If Congress doesn’t act until the very end of September, “that will put extraordinary pressure on our system,” she said.

Charles Bacchi, president and CEO of the California Association of Health Plans, said 1.2 million renewal packets will have to be dispatched to enrollees on a very tight timeline.

“It is going to be a heavy lift, but the plans will work to do the best we can under difficult circumstances,” he said.

The board also agreed to modify its contracts with participating insurers to allow them to make higher profits in 2019, 2020 and 2021 if they lose money next year as a result of continued uncertainty or changes in existing federal policy.

For example, one way insurers could lose money is if the federal government stops enforcing the Obamacare requirement to have health insurance, known as the individual mandate, Covered California said.

The change also requires plans that reap increased profits next year — again, because of uncertainty or changes in federal policy — to lower their premiums over the next one to three years.

Lee explained that Covered California’s insurers usually make a profit of about 1 to 3 percent annually. But, for example, if one should lose money next year, its profit margin could grow to 6 to 8 percent in the subsequent three years, he said.

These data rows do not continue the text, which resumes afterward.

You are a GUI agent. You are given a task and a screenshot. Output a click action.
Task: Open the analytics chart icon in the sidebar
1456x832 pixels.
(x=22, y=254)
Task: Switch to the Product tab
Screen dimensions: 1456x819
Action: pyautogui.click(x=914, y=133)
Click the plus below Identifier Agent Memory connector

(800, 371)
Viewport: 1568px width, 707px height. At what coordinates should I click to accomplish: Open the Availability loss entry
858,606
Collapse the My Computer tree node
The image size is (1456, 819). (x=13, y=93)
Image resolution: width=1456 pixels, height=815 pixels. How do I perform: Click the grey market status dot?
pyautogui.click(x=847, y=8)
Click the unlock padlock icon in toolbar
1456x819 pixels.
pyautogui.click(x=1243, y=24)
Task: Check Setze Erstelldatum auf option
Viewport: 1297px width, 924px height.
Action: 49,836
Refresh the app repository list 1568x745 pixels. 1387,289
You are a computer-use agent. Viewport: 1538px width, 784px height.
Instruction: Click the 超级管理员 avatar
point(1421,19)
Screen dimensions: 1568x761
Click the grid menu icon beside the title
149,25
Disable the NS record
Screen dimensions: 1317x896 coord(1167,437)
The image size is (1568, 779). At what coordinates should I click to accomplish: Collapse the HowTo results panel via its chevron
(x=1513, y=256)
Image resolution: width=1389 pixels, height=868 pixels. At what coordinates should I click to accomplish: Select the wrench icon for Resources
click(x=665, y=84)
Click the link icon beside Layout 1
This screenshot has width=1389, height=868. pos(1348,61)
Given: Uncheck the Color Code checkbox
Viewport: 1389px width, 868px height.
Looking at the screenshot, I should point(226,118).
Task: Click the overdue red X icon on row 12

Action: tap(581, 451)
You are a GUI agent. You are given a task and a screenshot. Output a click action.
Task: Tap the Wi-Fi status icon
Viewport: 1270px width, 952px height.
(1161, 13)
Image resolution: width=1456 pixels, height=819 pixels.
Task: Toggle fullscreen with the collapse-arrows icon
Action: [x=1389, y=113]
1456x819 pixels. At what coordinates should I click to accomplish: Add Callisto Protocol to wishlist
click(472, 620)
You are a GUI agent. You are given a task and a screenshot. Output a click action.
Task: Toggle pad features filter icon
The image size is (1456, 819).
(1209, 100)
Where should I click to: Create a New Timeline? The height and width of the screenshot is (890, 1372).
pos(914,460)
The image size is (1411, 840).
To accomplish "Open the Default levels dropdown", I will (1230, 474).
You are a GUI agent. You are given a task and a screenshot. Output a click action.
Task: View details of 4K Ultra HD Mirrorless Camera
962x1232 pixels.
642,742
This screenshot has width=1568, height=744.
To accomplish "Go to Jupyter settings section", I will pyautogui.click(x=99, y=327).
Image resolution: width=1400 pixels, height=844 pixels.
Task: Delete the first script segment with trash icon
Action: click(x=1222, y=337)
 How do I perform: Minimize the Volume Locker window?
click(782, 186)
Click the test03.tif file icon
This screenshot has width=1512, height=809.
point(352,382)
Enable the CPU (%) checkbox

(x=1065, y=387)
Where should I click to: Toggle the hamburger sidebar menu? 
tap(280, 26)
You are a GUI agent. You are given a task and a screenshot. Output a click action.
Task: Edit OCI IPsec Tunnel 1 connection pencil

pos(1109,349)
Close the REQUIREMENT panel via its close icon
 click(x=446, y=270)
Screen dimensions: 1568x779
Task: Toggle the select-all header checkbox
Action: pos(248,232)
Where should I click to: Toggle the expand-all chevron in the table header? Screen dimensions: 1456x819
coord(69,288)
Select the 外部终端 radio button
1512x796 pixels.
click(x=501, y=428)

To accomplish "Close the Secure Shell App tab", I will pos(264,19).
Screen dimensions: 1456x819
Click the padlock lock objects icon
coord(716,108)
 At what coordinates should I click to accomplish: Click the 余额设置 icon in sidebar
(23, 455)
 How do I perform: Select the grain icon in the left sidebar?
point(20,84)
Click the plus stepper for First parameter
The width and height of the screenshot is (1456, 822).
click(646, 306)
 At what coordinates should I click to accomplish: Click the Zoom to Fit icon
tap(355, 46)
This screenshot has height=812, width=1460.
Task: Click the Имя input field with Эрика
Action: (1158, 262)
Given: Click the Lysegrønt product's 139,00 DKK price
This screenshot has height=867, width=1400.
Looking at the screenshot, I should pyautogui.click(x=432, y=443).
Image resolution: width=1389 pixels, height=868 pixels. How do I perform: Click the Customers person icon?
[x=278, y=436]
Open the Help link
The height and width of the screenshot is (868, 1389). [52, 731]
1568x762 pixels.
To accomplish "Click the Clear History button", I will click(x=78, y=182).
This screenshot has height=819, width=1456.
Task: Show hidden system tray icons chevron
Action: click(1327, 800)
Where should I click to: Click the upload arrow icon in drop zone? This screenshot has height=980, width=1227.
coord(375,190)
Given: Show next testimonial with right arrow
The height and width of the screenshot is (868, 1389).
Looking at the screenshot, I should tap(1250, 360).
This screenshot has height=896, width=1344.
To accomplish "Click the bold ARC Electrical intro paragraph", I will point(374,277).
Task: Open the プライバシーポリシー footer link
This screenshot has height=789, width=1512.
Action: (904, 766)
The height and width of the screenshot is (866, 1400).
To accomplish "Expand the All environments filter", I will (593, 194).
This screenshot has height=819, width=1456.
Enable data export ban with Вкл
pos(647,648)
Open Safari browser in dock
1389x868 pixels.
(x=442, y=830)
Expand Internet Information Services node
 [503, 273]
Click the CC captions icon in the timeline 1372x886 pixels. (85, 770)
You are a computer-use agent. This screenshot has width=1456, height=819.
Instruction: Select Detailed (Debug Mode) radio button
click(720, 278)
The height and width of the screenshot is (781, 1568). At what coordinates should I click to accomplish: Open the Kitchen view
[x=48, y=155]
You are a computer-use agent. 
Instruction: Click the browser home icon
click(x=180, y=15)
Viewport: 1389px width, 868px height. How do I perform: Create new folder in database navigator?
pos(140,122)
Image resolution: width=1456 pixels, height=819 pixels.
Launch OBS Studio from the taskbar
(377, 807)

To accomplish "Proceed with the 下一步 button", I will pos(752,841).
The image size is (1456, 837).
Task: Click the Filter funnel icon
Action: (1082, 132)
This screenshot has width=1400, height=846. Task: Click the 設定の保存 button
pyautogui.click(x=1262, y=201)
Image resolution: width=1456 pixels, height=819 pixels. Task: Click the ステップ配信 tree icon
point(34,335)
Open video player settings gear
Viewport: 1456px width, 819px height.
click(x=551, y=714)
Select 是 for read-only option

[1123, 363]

Any profit increase would be decided on a case-by-case basis and depend on the amount of the loss, he said.

The contract amendment would not change any laws or violate any rules, such as the Medical Loss Ratio provision of the Affordable Care Act, Lee said. That provision requires most insurance companies that cover individuals and small businesses to spend at least 80 percent of their premium dollars on medical care and the remaining 20 percent on administration, marketing and profit.

Consumer advocates testified Thursday that they were initially skeptical of the change, but they now hope it will save consumers money in the long run.

“We like the idea that it is balanced and if [there is profit], it could go to reducing premiums,” said Doreena Wong, project director at Asian Americans Advancing Justice, a Los Angeles-based civil rights group.

In another move tied to the uncertainty over federal policy, the board agreed to increase its marketing budget by $5.3 million, bringing the total to $111.5 million for 2017-18. The additional money will pay for more radio and television spots, and more direct mail to consumers.

Some of the advertising will target Covered California enrollees who are losing their Anthem Blue Cross plan next year.

Anthem will exit the individual market in 16 of the state’s 19 pricing regions, which will force 153,000 enrollees to find new plans. Anthem cited uncertainty and market instability for its pullout.

“This open enrollment is going to be our most challenging since year one,” Lee said.